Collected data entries
☆ ☆ ☆

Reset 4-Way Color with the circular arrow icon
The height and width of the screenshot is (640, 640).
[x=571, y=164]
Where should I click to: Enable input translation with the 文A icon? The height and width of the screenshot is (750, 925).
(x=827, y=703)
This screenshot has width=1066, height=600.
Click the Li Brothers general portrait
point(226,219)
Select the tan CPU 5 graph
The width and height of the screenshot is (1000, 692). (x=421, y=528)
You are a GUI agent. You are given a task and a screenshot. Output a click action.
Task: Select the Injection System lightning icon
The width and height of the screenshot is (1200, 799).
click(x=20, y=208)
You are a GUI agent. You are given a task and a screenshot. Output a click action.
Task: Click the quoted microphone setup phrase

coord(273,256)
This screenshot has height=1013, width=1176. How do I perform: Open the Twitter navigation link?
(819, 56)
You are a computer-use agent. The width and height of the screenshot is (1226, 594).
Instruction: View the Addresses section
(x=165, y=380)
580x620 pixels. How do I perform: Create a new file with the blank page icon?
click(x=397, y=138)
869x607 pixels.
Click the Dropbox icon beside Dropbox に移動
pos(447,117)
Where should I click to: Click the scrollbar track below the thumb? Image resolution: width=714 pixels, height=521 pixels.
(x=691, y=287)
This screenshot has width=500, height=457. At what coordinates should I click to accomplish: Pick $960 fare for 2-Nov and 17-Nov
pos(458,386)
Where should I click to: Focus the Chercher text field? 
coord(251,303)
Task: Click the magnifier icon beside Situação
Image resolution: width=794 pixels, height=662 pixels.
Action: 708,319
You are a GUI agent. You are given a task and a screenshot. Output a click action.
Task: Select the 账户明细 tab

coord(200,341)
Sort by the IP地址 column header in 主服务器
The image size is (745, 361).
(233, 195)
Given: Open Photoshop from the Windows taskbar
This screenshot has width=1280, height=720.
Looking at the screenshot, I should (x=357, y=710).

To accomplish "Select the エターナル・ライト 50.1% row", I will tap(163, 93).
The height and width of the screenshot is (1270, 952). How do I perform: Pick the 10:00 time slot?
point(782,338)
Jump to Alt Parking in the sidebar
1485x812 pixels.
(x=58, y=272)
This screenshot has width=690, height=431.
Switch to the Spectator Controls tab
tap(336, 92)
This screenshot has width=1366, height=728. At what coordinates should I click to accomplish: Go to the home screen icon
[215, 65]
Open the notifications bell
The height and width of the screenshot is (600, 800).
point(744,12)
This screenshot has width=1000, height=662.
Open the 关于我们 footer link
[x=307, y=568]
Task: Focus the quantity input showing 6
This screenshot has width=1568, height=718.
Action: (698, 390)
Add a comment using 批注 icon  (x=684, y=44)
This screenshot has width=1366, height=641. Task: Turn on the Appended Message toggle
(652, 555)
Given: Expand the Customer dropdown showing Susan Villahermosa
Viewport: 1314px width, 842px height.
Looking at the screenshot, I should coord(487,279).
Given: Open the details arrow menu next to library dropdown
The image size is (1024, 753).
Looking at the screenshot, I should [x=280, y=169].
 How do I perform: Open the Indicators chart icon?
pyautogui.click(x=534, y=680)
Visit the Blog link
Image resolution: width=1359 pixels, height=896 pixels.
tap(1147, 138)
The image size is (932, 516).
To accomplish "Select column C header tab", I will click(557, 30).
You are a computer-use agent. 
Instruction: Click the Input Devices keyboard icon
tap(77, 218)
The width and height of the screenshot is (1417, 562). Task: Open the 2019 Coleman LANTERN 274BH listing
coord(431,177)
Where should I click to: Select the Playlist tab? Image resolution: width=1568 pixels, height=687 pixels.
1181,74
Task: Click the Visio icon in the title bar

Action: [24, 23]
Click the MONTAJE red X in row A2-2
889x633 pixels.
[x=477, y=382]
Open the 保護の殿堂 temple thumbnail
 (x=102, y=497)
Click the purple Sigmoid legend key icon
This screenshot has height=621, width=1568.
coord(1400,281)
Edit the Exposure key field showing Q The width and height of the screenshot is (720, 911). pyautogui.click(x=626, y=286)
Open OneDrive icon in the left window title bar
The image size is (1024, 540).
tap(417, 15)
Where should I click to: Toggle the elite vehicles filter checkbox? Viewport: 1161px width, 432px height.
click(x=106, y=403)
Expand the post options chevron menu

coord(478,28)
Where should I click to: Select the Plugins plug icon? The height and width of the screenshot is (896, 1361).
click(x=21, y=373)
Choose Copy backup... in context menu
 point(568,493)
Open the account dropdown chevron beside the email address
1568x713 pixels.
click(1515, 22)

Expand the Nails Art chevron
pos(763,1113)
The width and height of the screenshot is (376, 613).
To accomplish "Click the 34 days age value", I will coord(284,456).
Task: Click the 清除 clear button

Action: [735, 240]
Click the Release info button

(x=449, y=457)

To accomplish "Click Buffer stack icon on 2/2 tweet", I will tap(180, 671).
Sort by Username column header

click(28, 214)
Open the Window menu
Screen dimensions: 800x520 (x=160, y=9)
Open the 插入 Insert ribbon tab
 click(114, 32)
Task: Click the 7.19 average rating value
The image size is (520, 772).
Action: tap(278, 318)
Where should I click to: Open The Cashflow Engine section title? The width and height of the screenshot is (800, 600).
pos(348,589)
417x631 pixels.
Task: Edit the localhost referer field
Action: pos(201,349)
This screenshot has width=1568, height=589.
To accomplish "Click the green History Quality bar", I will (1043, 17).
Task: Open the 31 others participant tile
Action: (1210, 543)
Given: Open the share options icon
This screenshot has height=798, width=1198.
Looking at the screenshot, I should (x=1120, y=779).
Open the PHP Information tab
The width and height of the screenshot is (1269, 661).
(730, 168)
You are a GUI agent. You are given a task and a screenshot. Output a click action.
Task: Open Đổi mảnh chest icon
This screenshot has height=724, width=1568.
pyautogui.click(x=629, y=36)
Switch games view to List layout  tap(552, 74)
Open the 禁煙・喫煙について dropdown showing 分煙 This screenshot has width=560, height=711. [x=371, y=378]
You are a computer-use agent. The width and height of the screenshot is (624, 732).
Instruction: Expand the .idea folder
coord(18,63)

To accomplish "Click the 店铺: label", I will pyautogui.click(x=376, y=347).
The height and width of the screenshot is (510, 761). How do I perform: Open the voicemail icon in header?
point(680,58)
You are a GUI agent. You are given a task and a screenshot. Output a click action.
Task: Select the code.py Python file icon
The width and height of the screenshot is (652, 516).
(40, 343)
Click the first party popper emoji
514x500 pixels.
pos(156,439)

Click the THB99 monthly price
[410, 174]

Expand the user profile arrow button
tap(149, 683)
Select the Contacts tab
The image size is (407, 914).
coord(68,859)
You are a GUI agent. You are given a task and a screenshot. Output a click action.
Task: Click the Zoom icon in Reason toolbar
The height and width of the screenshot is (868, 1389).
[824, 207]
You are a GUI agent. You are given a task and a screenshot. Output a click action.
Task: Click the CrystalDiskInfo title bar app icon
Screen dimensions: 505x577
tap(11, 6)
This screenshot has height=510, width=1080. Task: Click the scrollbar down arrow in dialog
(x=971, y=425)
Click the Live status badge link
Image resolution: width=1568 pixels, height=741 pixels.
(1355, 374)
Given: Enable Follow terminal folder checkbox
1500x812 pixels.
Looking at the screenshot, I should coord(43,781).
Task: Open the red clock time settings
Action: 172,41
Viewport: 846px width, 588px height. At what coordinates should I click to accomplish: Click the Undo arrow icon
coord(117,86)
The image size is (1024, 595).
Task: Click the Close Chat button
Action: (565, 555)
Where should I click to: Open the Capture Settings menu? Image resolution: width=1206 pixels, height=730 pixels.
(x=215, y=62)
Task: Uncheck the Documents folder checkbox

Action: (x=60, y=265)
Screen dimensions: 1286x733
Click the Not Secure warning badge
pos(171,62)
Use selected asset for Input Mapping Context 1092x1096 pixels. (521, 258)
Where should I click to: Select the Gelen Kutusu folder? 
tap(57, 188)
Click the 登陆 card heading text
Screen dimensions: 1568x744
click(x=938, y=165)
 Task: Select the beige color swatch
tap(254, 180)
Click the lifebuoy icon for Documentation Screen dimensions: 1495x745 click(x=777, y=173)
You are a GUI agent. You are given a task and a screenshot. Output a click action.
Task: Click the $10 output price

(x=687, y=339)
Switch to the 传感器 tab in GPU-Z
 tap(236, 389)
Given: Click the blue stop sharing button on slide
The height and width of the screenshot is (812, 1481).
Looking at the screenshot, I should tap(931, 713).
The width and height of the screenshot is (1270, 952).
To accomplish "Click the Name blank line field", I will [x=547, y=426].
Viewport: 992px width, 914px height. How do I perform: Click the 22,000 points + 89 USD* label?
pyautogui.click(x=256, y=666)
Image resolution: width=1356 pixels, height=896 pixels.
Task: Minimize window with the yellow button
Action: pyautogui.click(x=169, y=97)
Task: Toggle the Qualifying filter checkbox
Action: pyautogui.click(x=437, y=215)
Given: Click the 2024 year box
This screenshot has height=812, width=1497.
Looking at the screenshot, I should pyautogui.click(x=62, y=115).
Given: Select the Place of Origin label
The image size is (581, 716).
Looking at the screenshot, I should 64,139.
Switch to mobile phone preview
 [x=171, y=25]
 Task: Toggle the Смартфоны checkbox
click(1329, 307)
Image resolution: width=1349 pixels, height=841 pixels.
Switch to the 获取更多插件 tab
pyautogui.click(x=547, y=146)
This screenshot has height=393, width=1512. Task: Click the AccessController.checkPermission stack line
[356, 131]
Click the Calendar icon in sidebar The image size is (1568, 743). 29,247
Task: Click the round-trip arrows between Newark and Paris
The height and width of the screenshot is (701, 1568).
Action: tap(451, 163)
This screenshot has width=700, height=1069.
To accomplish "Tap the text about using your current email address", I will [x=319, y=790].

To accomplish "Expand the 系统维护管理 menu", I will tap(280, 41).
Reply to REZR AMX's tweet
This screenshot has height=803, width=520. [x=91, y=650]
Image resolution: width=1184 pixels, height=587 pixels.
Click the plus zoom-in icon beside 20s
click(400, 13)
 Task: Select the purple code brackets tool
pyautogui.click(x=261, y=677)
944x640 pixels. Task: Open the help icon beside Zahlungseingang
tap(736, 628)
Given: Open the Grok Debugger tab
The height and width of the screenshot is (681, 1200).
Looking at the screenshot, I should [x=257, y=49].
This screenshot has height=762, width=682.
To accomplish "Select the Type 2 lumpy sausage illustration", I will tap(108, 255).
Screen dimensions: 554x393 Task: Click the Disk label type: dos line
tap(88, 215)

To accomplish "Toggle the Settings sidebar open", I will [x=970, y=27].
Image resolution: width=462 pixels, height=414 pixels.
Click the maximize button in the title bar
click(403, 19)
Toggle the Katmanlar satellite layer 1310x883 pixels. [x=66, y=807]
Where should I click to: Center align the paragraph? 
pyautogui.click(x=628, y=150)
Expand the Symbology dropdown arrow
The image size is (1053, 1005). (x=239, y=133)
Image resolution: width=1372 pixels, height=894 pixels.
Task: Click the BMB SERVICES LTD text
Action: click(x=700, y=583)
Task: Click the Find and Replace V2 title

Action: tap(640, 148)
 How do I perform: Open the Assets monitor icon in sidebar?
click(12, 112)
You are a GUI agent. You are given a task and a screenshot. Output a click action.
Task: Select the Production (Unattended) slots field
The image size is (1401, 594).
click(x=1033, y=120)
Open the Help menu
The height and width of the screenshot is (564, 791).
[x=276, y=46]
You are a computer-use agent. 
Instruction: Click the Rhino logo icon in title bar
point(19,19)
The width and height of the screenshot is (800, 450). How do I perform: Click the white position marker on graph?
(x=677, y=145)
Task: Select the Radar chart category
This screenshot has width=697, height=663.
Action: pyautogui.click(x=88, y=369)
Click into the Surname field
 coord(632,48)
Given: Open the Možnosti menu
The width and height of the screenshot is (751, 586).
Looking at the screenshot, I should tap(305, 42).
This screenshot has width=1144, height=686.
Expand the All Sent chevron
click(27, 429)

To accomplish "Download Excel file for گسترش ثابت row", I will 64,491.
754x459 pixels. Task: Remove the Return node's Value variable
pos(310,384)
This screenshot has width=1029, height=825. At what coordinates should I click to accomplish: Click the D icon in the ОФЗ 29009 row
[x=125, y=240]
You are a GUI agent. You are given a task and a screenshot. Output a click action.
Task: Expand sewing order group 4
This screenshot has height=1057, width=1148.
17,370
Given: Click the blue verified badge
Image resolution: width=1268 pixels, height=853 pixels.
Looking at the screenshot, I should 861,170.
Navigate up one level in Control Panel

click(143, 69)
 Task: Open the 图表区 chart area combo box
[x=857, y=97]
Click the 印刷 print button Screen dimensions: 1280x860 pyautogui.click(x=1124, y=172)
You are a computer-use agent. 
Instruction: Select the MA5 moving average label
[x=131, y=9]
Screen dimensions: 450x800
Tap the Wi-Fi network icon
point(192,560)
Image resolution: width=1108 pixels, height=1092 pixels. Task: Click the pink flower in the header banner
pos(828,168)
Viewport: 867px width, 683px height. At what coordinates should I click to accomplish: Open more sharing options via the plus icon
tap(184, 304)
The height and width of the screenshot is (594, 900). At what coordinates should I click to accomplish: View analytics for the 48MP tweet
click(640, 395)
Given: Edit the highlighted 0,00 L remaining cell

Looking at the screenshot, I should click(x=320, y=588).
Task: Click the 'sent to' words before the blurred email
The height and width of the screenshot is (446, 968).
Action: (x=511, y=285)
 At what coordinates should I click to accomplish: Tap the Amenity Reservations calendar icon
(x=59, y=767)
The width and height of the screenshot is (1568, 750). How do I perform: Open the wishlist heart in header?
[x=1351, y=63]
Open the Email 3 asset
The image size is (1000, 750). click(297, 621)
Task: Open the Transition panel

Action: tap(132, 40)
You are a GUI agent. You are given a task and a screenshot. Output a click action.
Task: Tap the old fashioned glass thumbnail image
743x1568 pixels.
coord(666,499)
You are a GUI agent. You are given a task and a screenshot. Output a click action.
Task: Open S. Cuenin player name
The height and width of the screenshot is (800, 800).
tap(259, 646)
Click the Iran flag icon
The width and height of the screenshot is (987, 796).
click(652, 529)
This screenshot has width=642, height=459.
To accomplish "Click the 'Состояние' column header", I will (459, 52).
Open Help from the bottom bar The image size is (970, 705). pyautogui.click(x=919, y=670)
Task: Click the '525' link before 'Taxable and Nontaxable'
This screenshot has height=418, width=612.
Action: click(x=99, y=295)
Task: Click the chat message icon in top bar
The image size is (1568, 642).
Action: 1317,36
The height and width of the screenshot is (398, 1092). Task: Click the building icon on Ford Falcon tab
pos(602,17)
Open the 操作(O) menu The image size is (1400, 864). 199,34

☆ ☆ ☆

Goal of the exercise
Return exactly, and only, the lines above starting at the line that contains "This screenshot has width=642, height=459." and ending at the line that contains "Open Help from".

Reply to the exercise
This screenshot has width=642, height=459.
To accomplish "Click the 'Состояние' column header", I will (459, 52).
Open Help from the bottom bar The image size is (970, 705). pyautogui.click(x=919, y=670)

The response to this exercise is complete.